Fenomena crowding out juga muncul ketika pendanaan pendidikan hampir sepenuhnya ditanggung negara. Akibatnya, partisipasi masyarakat dan sektor swasta dalam mendukung kualitas pendidikan menjadi minim, sementara beban anggaran semakin berat.
Desain Insentif: Jalan Tengah
Sri Mulyani mengusulkan sistem insentif berbasis kinerja, bukan sekadar pemerataan. Dalam perspektif kebijakan publik, pola ini menggeser pendekatan dari equal distribution menuju performance-based reward.
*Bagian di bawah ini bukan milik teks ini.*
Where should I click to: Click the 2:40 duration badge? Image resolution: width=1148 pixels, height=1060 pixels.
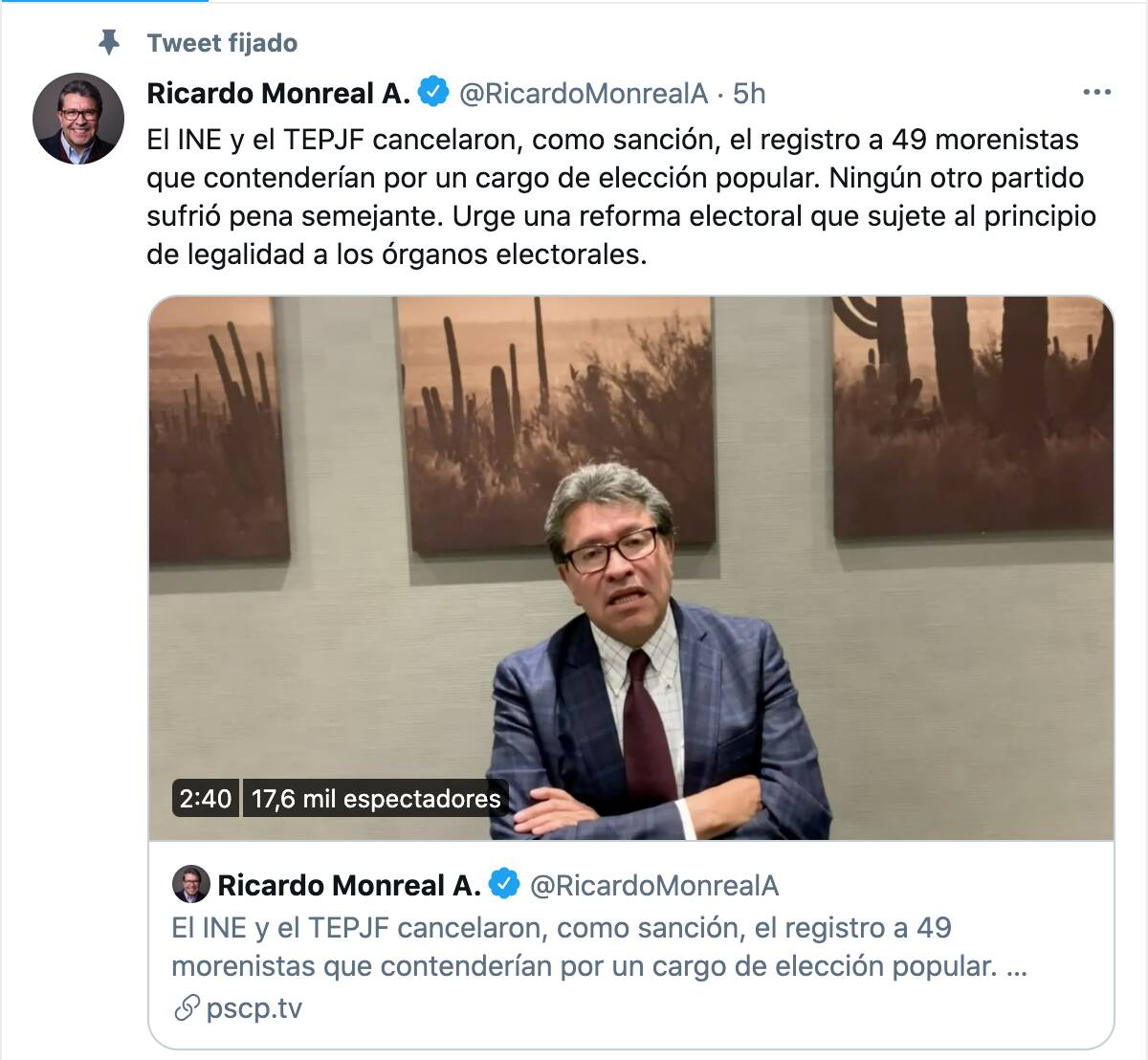click(x=206, y=798)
Artinya, tunjangan atau insentif diberikan secara proporsional terhadap kontribusi, prestasi, dan kualitas pengajaran, bukan otomatis karena status jabatan.
Jika desain insentif ini berhasil diterapkan, anggaran pendidikan tidak hanya menjadi beban fiskal, tetapi juga instrumen peningkatan kualitas sumber daya manusia.
Sudahkah Sejahtera?Â
Pertanyaan ini tetap mengemuka: dengan 20% APBN untuk pendidikan, sudahkah guru dan dosen sejahtera? Fakta di lapangan menunjukkan:
Masih ada demo akibat keterlambatan tukin.
Banyak guru honorer dengan gaji di bawah Rp 1 juta per bulan.
Disparitas penghasilan yang signifikan antar daerah dan antar kampus.